Sally Ride died at San Diego in 2012. I conducted the first interview with her when I was at the Clear Lake Daily Citizen. (I also interviewed Tom Wolfe when he had just finished “The Right Stuff” at the same time.)

Lou Wortham sent me. He was a former city editor for both the Houston Chronicle and Houston Post who got term limited out into the boondocks, namely Clear Lake City, just outside the Johnson Space Center in western Galveston County, Texas. I was his trusty Sancho Panza, at least one of three reporters, two of whom were young women he didn’t trust and couldn’t stand.

Wortham had a twisted old school journalist’s sense of humor, and proper place. Among my more mundane duties, he made me editor of the society and religion page. Really? Apparently, he did it just because he thought it was so frickin’ funny, he could laugh his as off every day.
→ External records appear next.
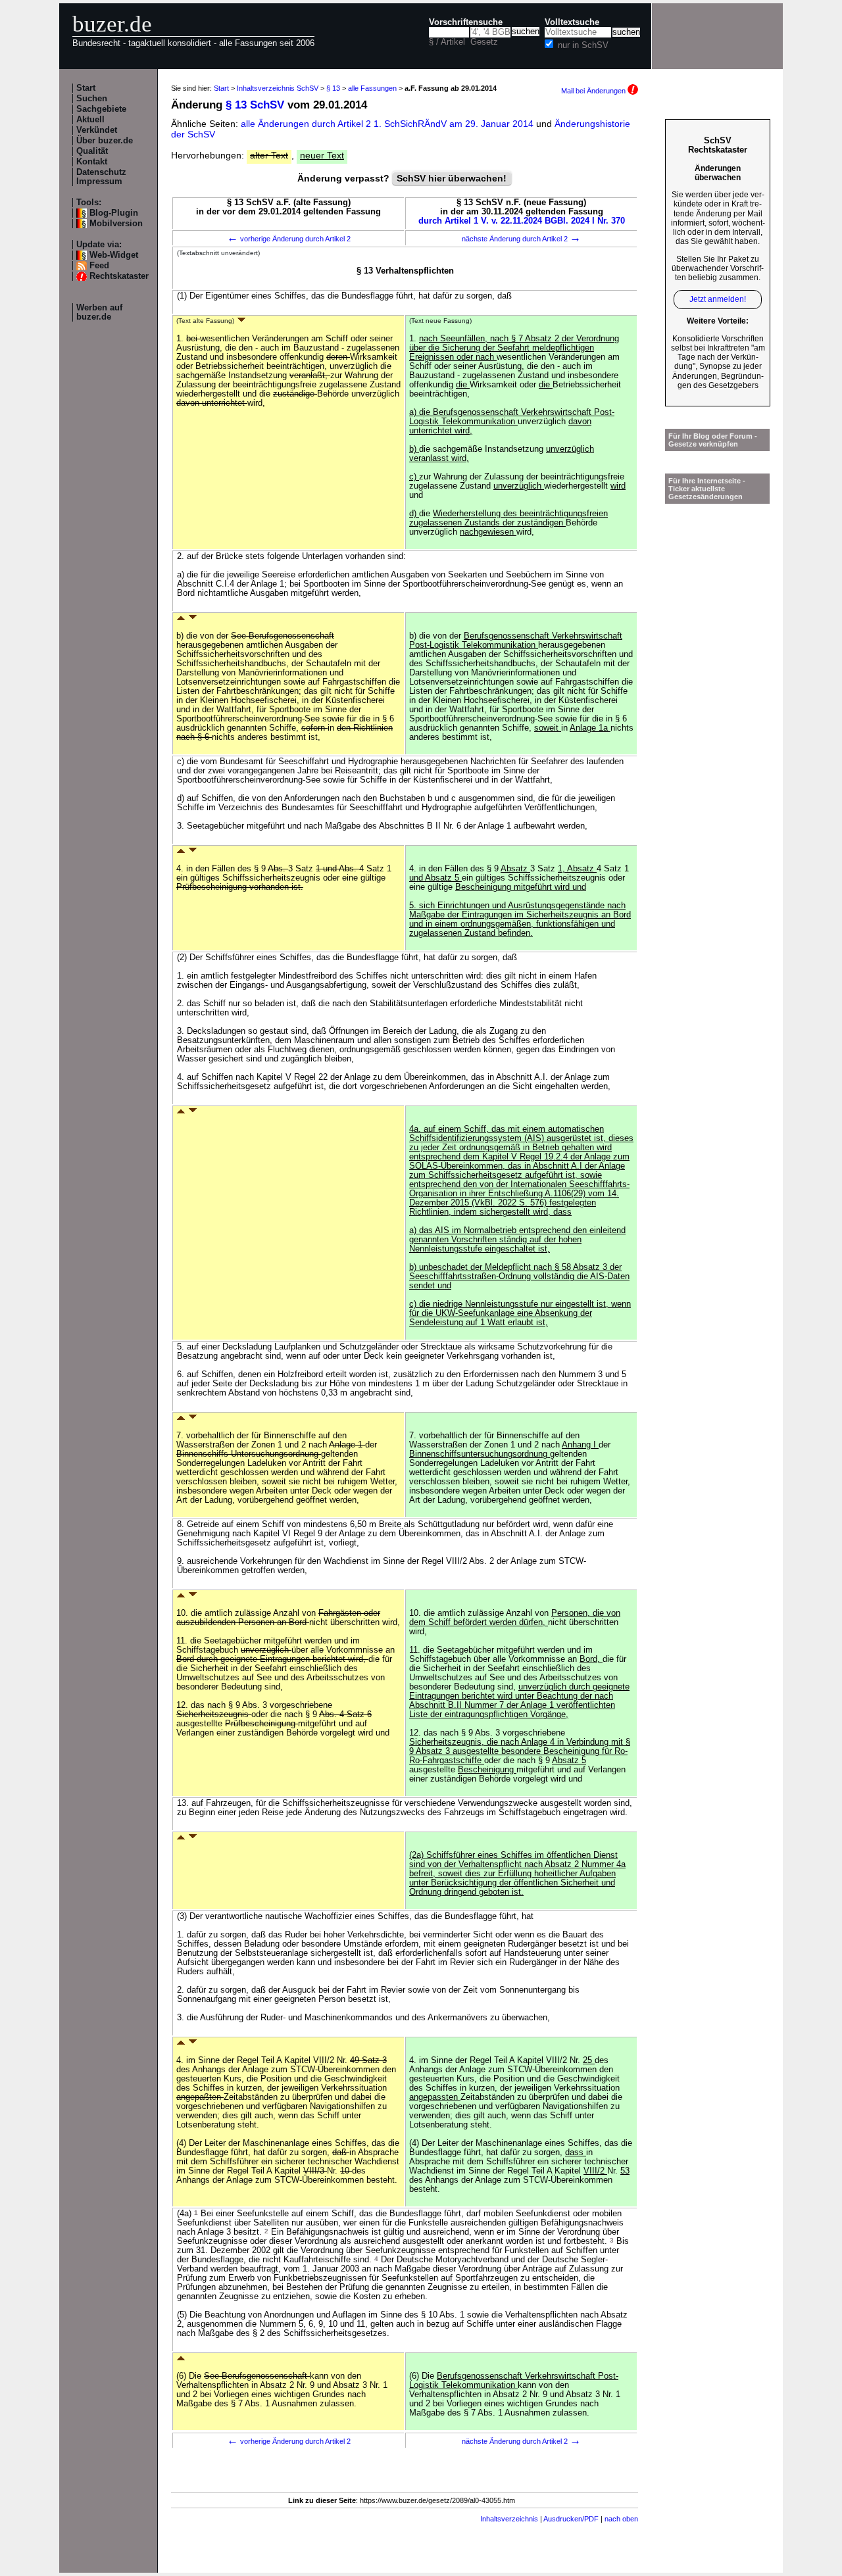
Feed (99, 265)
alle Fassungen (372, 88)
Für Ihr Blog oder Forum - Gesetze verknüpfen (712, 440)
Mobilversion (116, 223)
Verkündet (96, 130)
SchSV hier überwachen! (452, 178)
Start (85, 88)
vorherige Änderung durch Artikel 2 (289, 239)
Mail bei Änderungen (594, 91)
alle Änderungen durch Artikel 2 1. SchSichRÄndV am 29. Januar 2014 (388, 123)
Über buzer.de (104, 140)
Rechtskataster (119, 276)
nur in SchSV (583, 45)
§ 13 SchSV (255, 105)
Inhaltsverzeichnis (509, 2519)
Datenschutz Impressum (101, 177)
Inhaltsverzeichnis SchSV (277, 88)
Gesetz (484, 42)
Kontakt (91, 161)
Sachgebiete (101, 109)
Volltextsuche (572, 22)
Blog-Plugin (113, 213)
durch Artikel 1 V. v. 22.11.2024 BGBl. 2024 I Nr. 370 (521, 221)
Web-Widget (113, 255)
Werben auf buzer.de (99, 312)
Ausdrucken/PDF (571, 2519)
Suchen (91, 98)
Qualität (92, 151)
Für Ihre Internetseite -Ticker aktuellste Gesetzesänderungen (706, 488)
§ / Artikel (447, 42)
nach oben (621, 2519)
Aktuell (90, 119)
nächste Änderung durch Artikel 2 (521, 239)
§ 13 (333, 88)
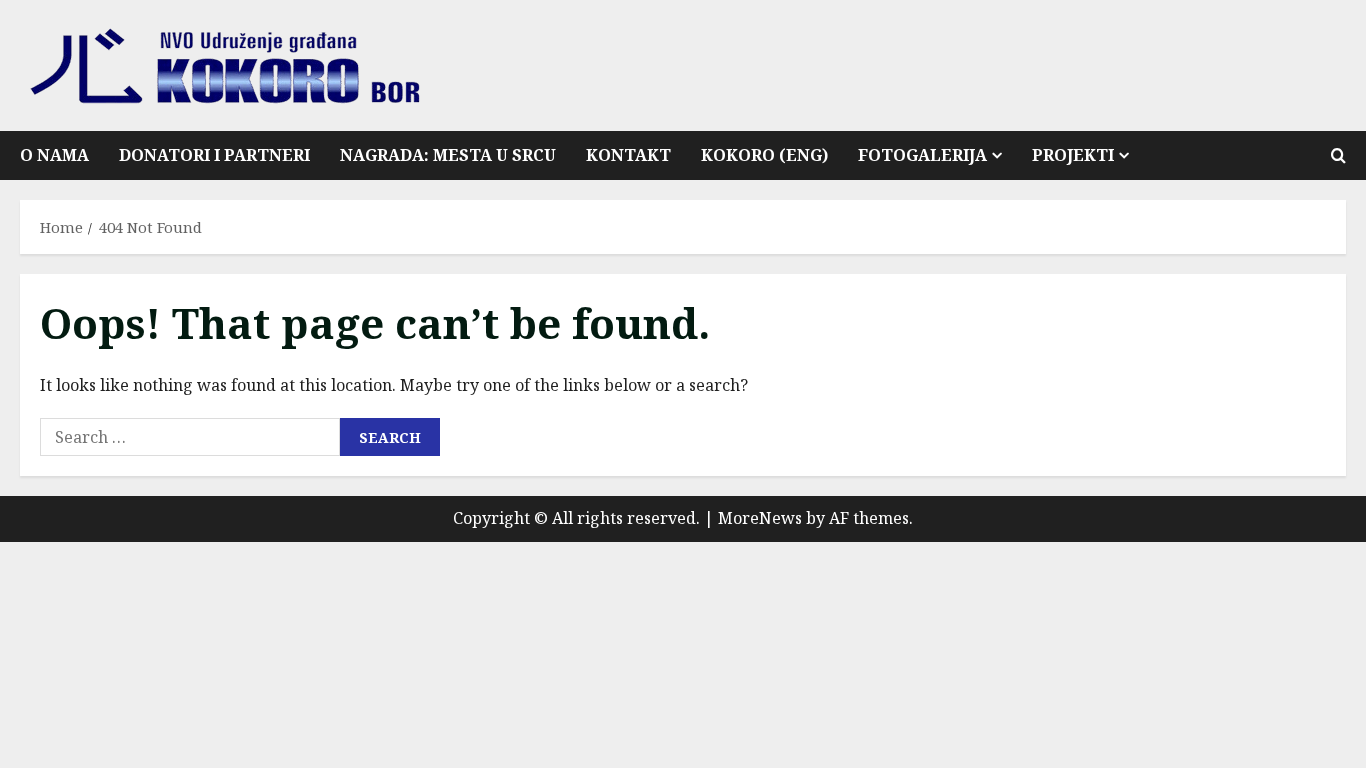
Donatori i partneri (214, 155)
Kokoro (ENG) (764, 155)
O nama (54, 155)
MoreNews (760, 518)
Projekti (1073, 155)
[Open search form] (1338, 155)
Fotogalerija (922, 155)
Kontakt (628, 155)
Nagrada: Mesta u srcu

Think ‘Front Page’ with Lou sitting at his desk growling in undertones about the Rotary Club president tool of a publisher out to subvert the press for lousy cash money. Lou was tenacious about the news, competitive the way they were back then. He loved beating the other papers every which way he could. Nothing satisfied him more than seeing one of our articles appear a few days later in the Chronicle or Post. We got those suckers again, he would yell with glee.

Somehow, Wortham got wind of the first woman in the astronaut program, arranged an interview and sent me over to the space center. He was impressed she was from Stanford, but wondered how she would fare among the macho space men in the program. He wanted to find out all about her including if she were butch.

Sally Ride 1979.

Fair enough, over the long, flat road to the space center, a collection of research-looking buildings and huge mega-warehouses. They ushered me into a small book- and report-line office where I met Ms. Ride.

The conversation lasted 20-30 minutes and I would be curious to find a copy of the article. She considered herself a scientist among the air force pilots, but had been motivated from early youth to be an astronaut, she said. When the space program expanded its astronaut base to include six women, she applied and was accepted.

Ride said was just one member of the team. She felt a bit uncomfortable being singled out just because she was a woman, but also wanted to inspire young girls growing up with the example they could do anything, she said.

Ride was ruggedly attractive, a little nervous because it was her first official interview, and interesting enough. Not knowing the future, we were unaware she would be the first US woman in space on the seventh shuttle flight in June 1983. Oh well.

Wortham debriefed me when I returned with the all usual questions. Was she a troll? How smart was she? What da ya think? 30. Cool.

That’s about it for the tale. However, interestingly enough, not soon afterwards, I was dispatched to the scene of a local bookstore where one Tom frickin’ Wolfe was holding court. He had finished “The Right Stuff and was doing a book signing of some other more pedestrian effort, don;t even remember its name.

Tom Wolfe, radical chic.

As always, Wolfe was dapper beyond belief with the trademark white suit, all white everything and some kind of a cocky hat. Of course, he was quite interesting. He also was quite eclectic. The crowd was – shall we say – sparse and we spoke for about 20 minutes.

The first major topic, as one might suspect, was about the space program and the men who made it. He was fascinated by the top flight attitude, the test pilot mentality of the men, as I recall just here just now for the first time in years. He liked their ladies for being so strong. I asked him a few questions about the Electric Kool-Aid Acid Test, because the Merry Pranksters once rolled through our part of town.

Major topic #2 was a bit of a surprise, or maybe shouldn’t have been. Wolfe went on in great, and individual, detail about the merits and faults of every Mexican restaurant within a 20-mile radius of Clear Lake City. He really was into that stuff. Really. I can take Mexican food or leave it, but Tom Wolfe thought the Tex-Mex stuff was so amazingly great, awesomeand so forth.

I rendered a few complimentary comments about his attire, which he thought was a bit much for the current midsummer mid-afternoon South Texas milieu. And so it went.

Wolfe died at age 88 on May 14, 2018; but Ride, Sally Ride, rode off in our hearts and minds, prayers and thoughts along with SpaceX to the International Space Center today. More power to her and the dream of mankind finding peace and progress in space despite the challenges on Earth. She is, as Sun Ra liked to say, traveling the spaceways, so to you girl, good speed.